One of her regular customers was undone when he saw her in the bookshop as he thought he had seen her with different clothes and hair a few minutes earlier in another place in the city. He was especially distraught when he pulled her hair assuming it was a wig; his look is one of anger and fear. When another person alludes to her twin, she begins spending time in Bellevue Square hoping to spot her doppelgänger. It turns out this concept is used in very different ways in mythology and literature, ranging from a ghostly double who performs a person's actions in advance, to Byron's use to think about the duality of nature, to Dostoyevsky's opposition figure who exploits the weakness of a person to gain control of their life (thanks to Wikipedia for this). Malevolence is certainly involved in Bellevue Square as there are two deaths early on. 

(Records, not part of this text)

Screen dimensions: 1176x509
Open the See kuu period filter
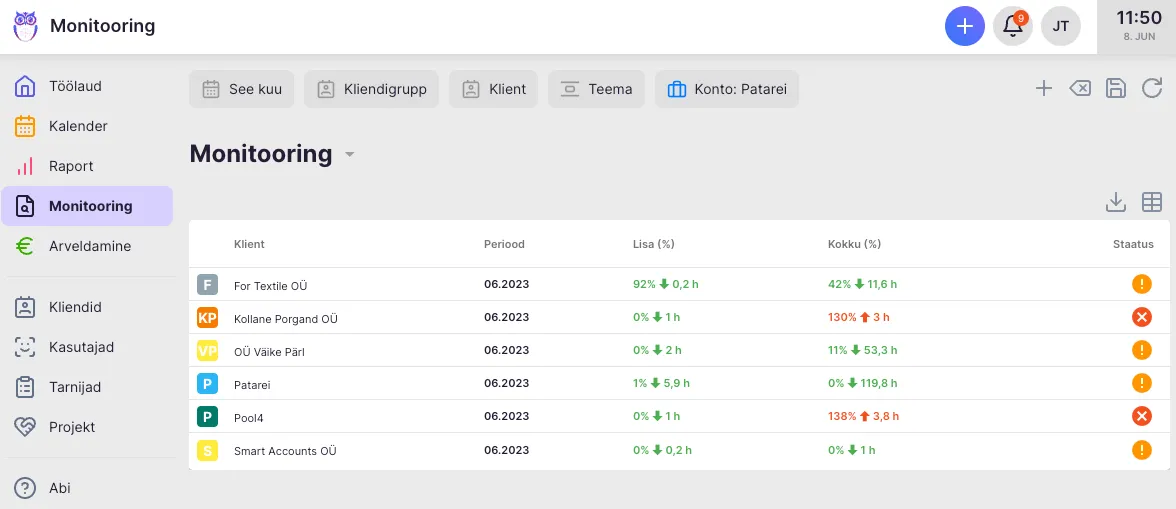click(242, 89)
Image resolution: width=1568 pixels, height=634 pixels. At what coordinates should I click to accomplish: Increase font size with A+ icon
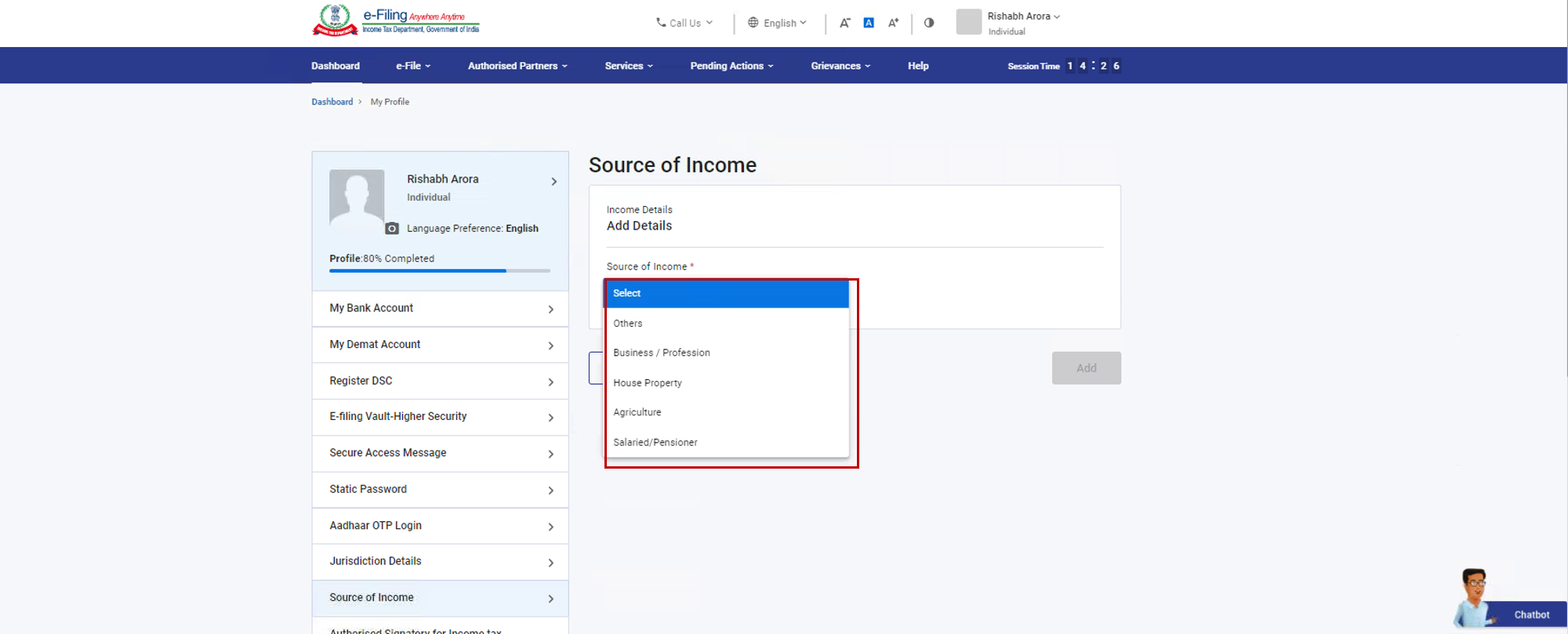pos(893,23)
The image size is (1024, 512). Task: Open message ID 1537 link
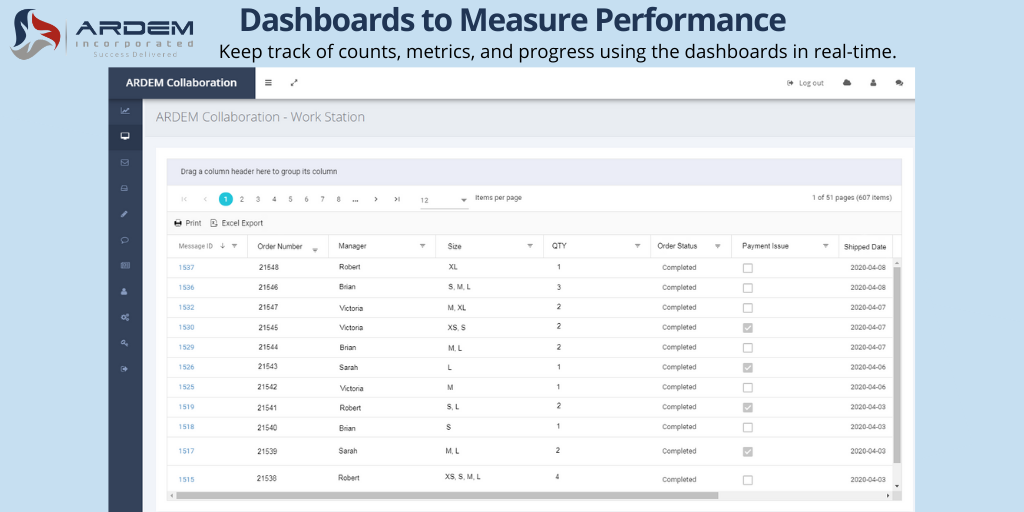187,268
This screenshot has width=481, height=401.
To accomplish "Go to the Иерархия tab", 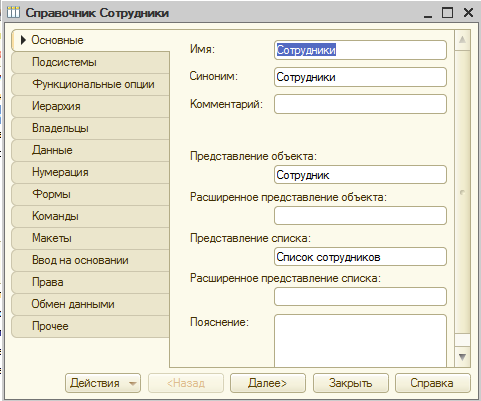I will 90,106.
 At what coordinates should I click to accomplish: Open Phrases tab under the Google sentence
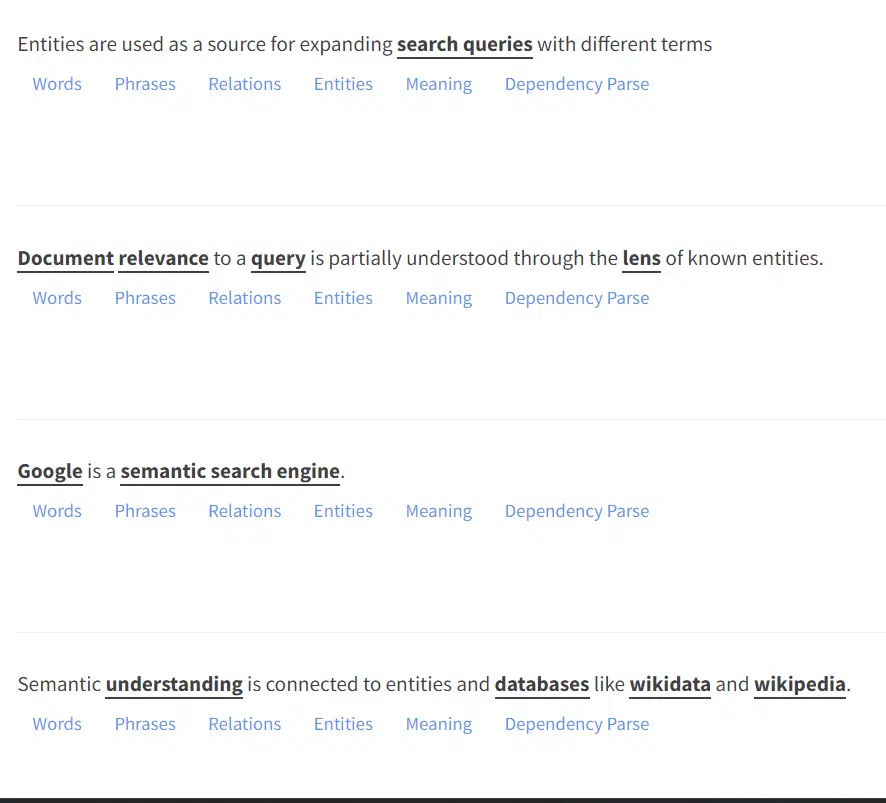click(145, 511)
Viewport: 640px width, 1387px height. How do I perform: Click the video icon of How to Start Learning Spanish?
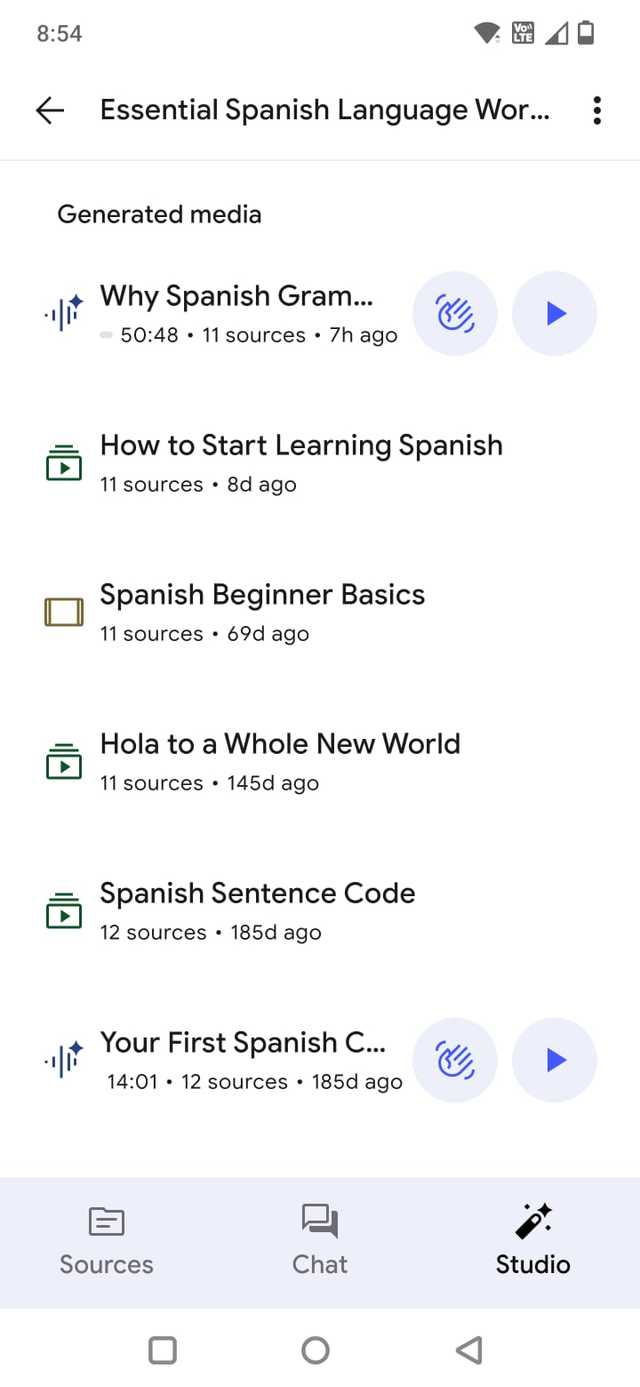64,463
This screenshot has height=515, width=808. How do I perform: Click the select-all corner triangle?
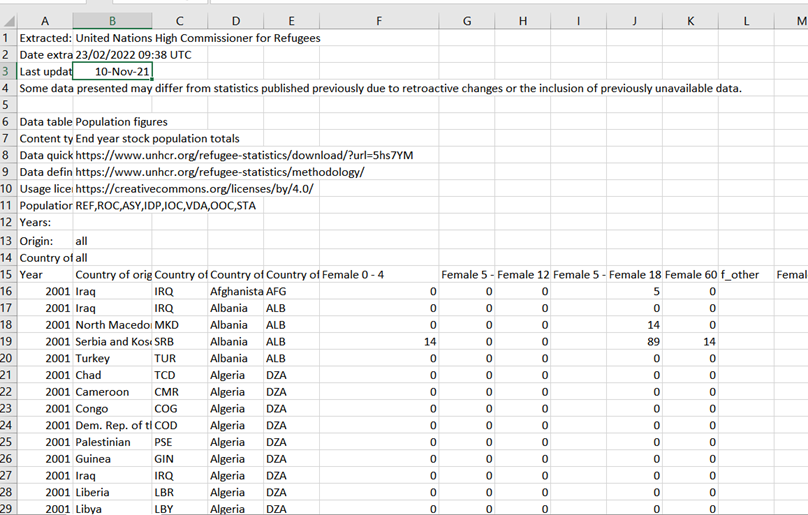[9, 21]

Meanwhile the journey itself tracked around a number of interesting issues, chiefly, mental health, a rare medical condition, what consciousness and selfhood mean. I liked Jean's time in the Square, getting to know various mentally unhealthy people. There was Miriam who collected money for warning people not to park in front of the recessed fire hydrant and used the money to buy milk to distribute to others. And Jimmy whose beard was so dense that a mouse could have lived in it. Jean, the narrator, respects her new friends and enjoys their company. She becomes obsessed with finding her doppelgänger and spends more and more time in the park.

Throughout the book you occasionally think you are finally getting an accurate picture, but an unreliable narrator, well, you just can't trust them. I checked to see if the book is in the public library and now I'm getting weirded out. When I looked up the author's name, there was a "see also" listing for Inger Wolfe, one of the names the doppelgänger used. And the doppelgänger was an author.

Michael Redhill, Bellevue Square, Doubleday Canada, 2017, 272 pages (I listened to the audiobook). Only available from Amazon.